これに対して70年生まれの上海在住の男性の条件はこうである。
・自分の条件:70年生まれ、身長170cm、大卒、百貨店店員
・相手に求める条件:45歳くらい
もはや何でもいい状態である。少し哀しくなってきた。

▲少ないが写真付きの人も。これはどこで撮った写真なのか。

中には海外在住のお子さまコーナーもある。シンガポールやアメリカなど海外に住んでいる独身の息子・娘を心配した両親が張り出しているのだ。もちろん日本在住の方もいて、ざっと眺めただけでも東京や大阪のIT企業やデパートに勤務している方が掲載されている。

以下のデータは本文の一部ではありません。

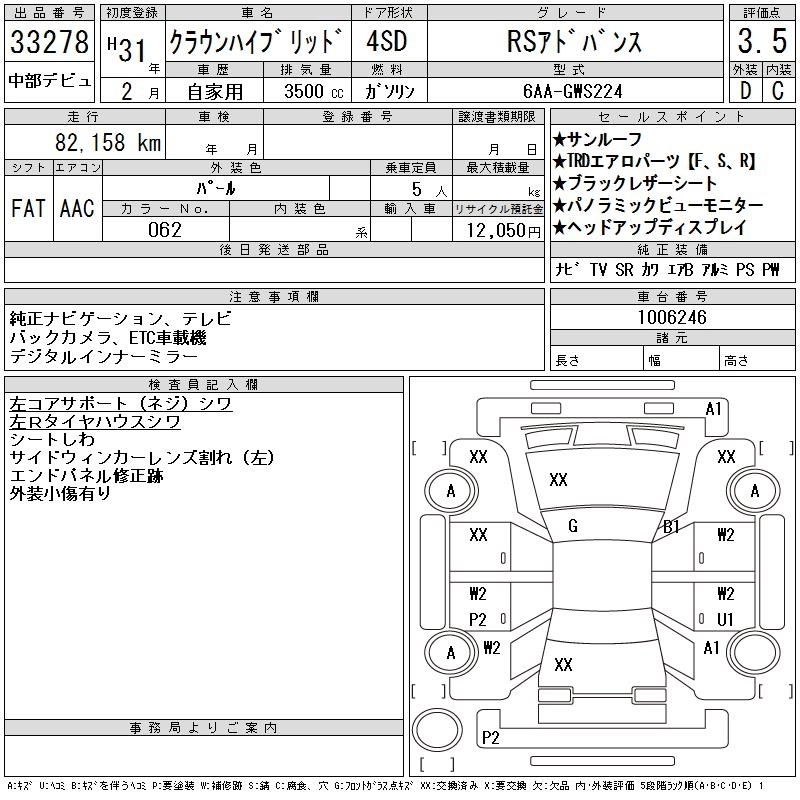Click the underlined 左コアサポート note
This screenshot has height=800, width=800.
tap(120, 404)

そもそもこのお見合い広場は、本人の同意を得ないで来ている親が多いと言われるのだが、この海外コーナーに至っては、まず間違いなく本人は知らない。日本でこれをご覧のあなた、親御さん勝手に募集してますよ。

▲大阪に住んでいる女性。たぶんこの人はこれが張り出されていることを知らないことだろう。

▲東京に住んでいる女性。なんと慶応卒で東京の大企業にお勤め。東京近辺で勤務する男性を希望。ここに掲示してうまくマッチングされるのだろうか。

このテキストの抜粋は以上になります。